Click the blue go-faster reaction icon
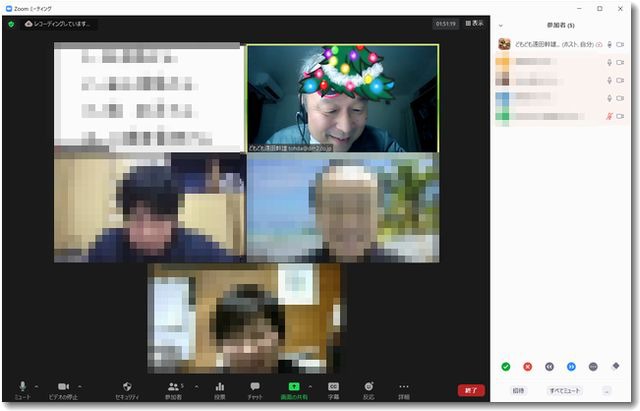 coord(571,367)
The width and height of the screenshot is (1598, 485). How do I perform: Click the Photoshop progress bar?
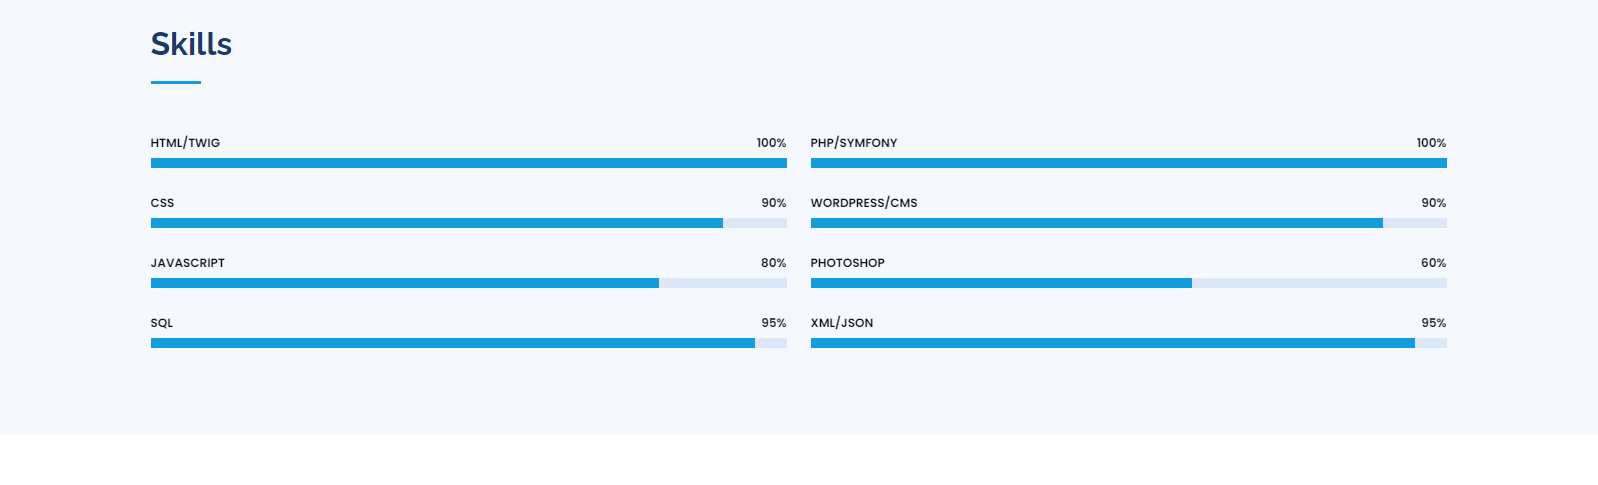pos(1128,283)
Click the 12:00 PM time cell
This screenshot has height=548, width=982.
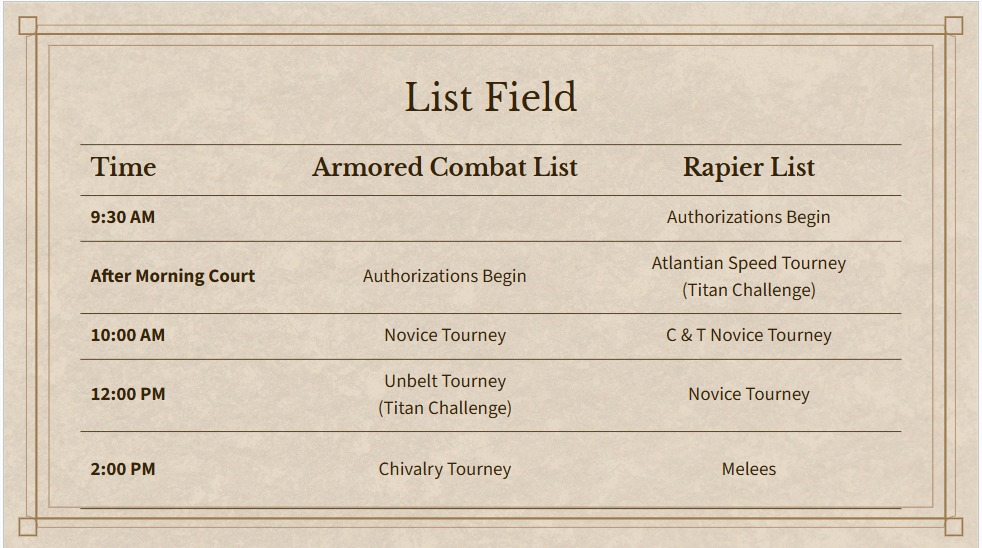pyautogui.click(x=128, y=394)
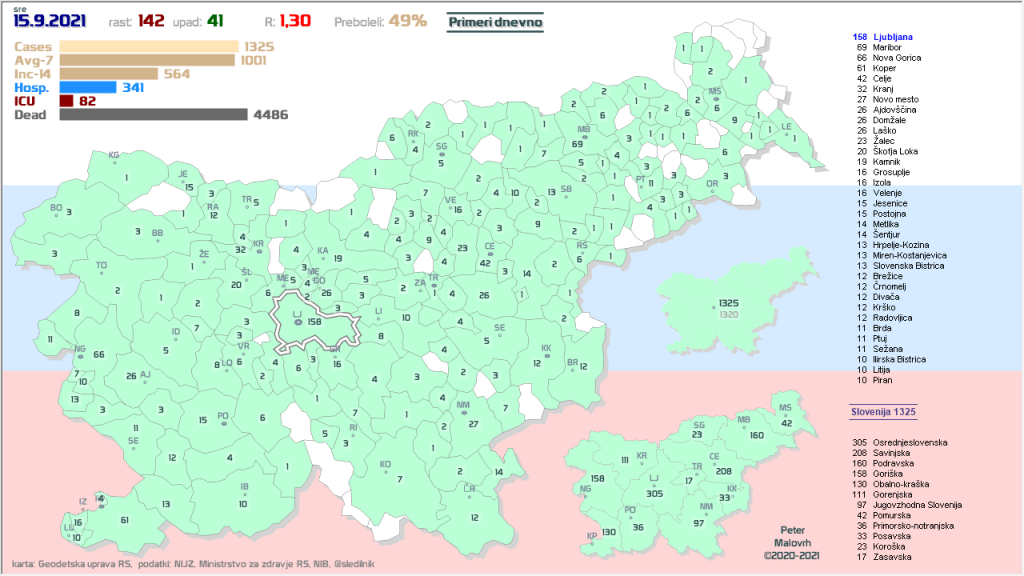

______________________________

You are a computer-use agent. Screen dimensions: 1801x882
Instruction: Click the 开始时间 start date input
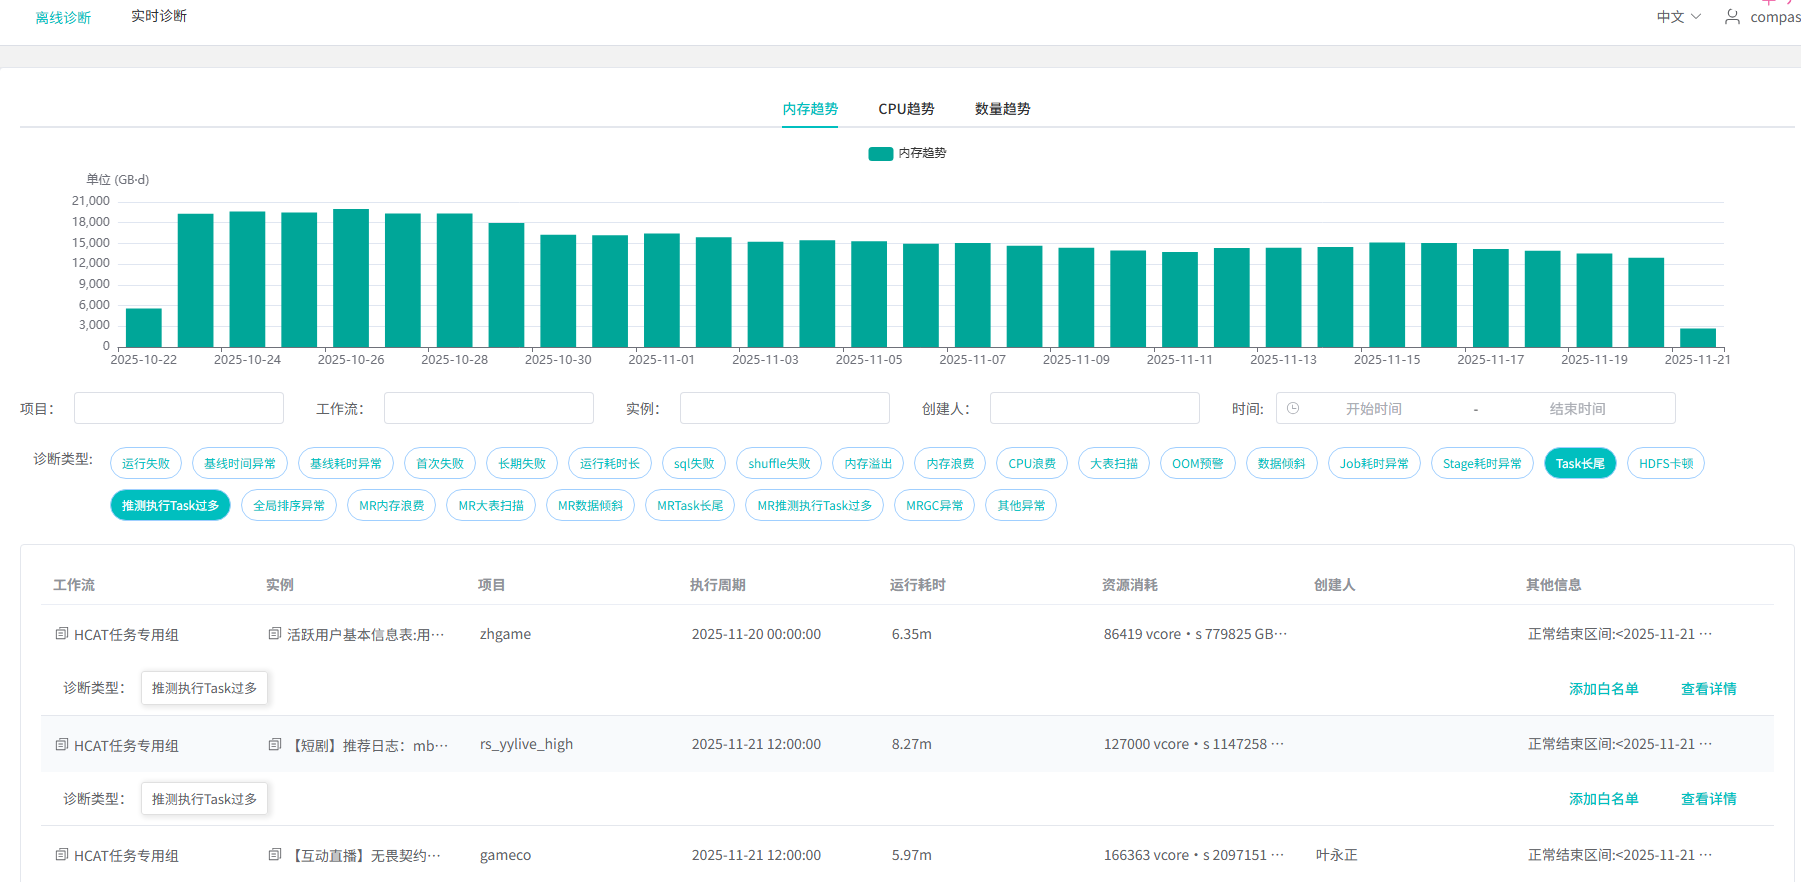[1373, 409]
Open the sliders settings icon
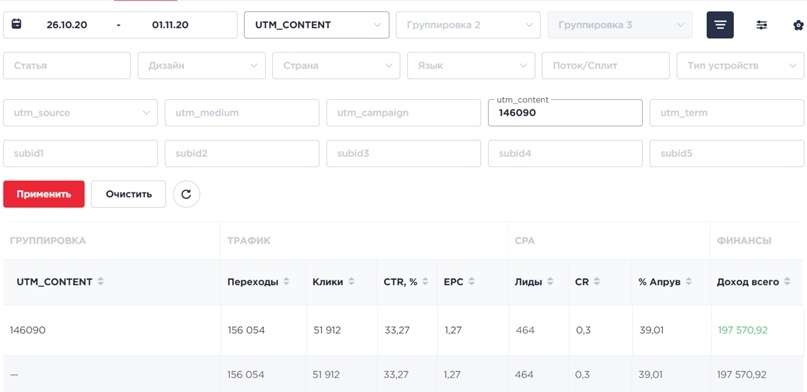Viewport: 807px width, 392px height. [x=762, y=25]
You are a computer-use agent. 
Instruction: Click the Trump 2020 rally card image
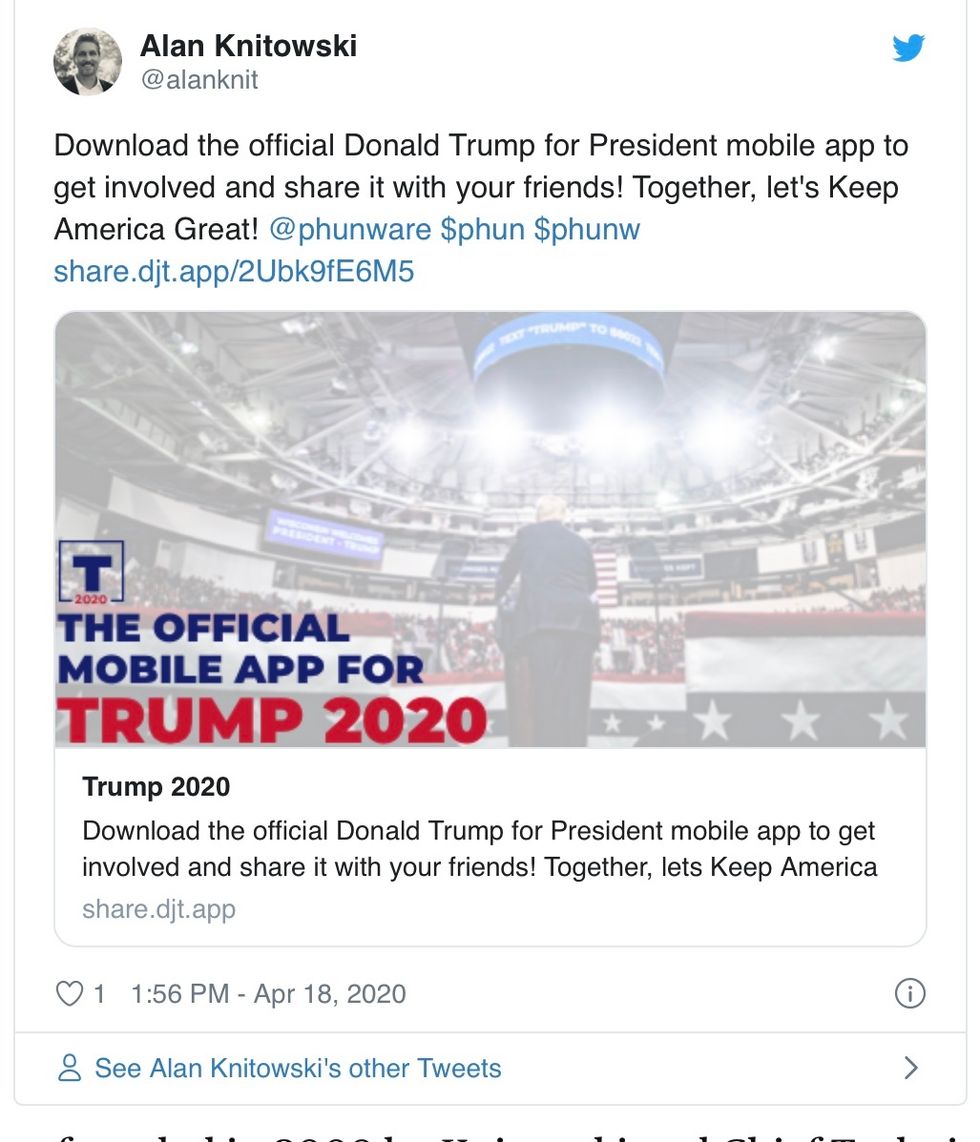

______________________________

Task to carry out: List every line in the entries above that contains the word "Instruction".

Answer:
Instruction: Click the 开始时间 start date input
Instruction: Click the Trump 2020 rally card image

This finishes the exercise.